If you define yourself and your approach to software development according to a technical platform then I fear for your future and your customers.
Being this limited in your software development approach will for sure cause you a lot of problems down the road because you’re limiting yourself too much.
Being a .NET or Java developer says nothing about how to use your platform/language skills. Mentioning a technology carries no promise that would assure me, as a customer, that you know how to tackle my problems.
It will still leave the following questions unanswered:
- How do you analyze my problems?
- How do you make sure that you have identified my core problems and don’t start tackling just the icing on the cake?
- How do you assure me that the solution you will build is sufficiently well designed (separation of concerns, sufficiently small domain model that wont get me into all kinds of trouble, will be maintainable, etc.)?
- How do you assure me that you know how to deliver a quality solution without essential bugs?
- How do you assure me that my maintenance costs wont skyrocket because you hacked together a solution?
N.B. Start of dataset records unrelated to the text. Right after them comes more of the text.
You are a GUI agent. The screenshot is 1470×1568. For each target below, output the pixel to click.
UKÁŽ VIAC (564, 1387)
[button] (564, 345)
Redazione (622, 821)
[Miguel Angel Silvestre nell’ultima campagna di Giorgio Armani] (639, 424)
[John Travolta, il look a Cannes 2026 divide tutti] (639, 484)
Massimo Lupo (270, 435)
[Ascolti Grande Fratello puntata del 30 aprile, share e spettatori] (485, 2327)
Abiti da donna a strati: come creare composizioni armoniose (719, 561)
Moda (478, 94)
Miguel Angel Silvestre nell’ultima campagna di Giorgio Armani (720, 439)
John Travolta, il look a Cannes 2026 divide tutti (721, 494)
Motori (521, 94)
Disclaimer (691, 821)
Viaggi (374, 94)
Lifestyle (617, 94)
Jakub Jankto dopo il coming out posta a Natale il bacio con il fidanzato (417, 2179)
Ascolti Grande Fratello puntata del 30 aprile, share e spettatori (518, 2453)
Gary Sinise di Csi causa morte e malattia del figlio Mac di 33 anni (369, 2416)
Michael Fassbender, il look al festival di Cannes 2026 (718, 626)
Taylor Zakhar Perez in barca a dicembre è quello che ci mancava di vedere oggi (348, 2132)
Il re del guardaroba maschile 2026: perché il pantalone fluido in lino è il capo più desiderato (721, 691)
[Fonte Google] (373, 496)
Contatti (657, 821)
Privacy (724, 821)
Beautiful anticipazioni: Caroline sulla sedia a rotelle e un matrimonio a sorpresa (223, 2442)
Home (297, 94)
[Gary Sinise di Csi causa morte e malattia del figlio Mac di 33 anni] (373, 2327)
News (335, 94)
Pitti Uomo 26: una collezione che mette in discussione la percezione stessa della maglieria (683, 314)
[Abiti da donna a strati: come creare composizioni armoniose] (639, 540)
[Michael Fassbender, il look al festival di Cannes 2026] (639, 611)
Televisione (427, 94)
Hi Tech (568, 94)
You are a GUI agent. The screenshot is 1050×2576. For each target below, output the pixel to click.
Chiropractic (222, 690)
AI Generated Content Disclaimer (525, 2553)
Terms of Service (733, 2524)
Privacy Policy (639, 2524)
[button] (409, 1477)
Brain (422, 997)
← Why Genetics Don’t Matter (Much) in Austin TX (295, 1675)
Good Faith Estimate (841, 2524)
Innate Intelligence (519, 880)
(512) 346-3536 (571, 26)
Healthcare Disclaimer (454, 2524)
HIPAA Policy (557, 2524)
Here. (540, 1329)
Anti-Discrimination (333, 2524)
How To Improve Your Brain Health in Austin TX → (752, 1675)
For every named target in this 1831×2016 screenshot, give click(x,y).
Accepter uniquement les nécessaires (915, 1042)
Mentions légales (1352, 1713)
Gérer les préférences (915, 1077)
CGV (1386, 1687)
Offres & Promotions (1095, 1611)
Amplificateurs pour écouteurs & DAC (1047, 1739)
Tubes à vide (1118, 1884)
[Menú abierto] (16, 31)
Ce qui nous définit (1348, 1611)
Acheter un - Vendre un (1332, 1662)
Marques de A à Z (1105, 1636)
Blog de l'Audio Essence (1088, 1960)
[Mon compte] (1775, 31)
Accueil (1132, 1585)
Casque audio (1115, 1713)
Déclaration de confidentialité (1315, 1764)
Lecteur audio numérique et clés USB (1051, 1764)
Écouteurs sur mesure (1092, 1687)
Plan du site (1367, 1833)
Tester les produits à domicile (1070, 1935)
If you can tell me that you can draw upon many approaches, such as Domain Driven Design (DDD), Use Case analysis, Transaction analysis, Service analysis, Domain modeling, SOLID, GRASP, SOA, CAP, EDA, CQRS, Hexagonal Architecture, Model Driven Development (MDD), Specification by Example, BDD, TDD, Continuous Integration (CI), Agile, Lean etc. then I will start to believe that you’re balanced and will do your very best to pick the approaches and solutions that will work best for my particular problem.
My last hope is that you’re also pragmatic and wont go overboard and over-engineer a solution with a lot of unused or unneeded bells and whistles 🙂
As a wise man once said: “I hire for attitude and train for skills”.
If you tell me you can a have made god architecture based on all the mentioned acronyms, I know you are the over-engenering-type, that focus more on the technology and being bussword compliant than actually solving the customers problem.
I you tell me you have delivered successfully projects the last x years, and you only know one platform, I’m happy. Not because of your language, but because of your track record.